» **Task instructions**: Please retype, word for word, the line containing "The height and" and every line after it through the end of the records, leaving out all pictures.

(Stored data entries)
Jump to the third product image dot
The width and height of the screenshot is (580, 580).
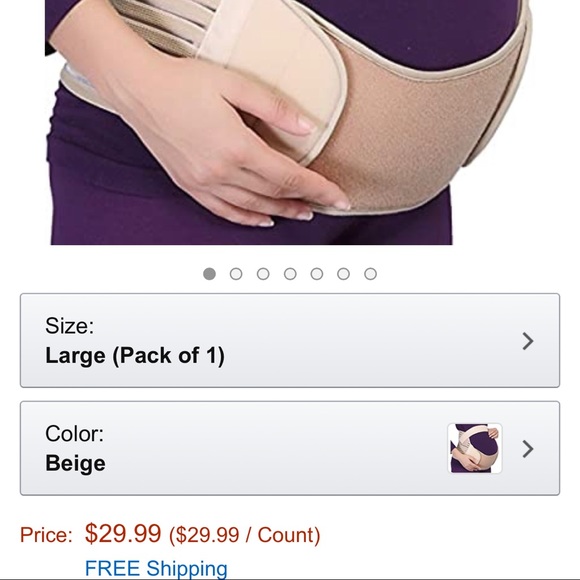pos(263,274)
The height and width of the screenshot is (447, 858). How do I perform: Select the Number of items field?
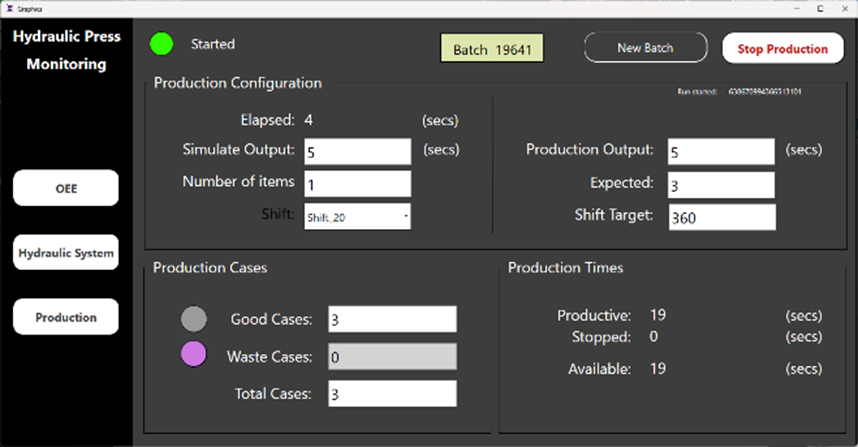[357, 183]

» **Completed task**:
The height and width of the screenshot is (447, 858). How do I perform: Select the Number of items field?
[357, 183]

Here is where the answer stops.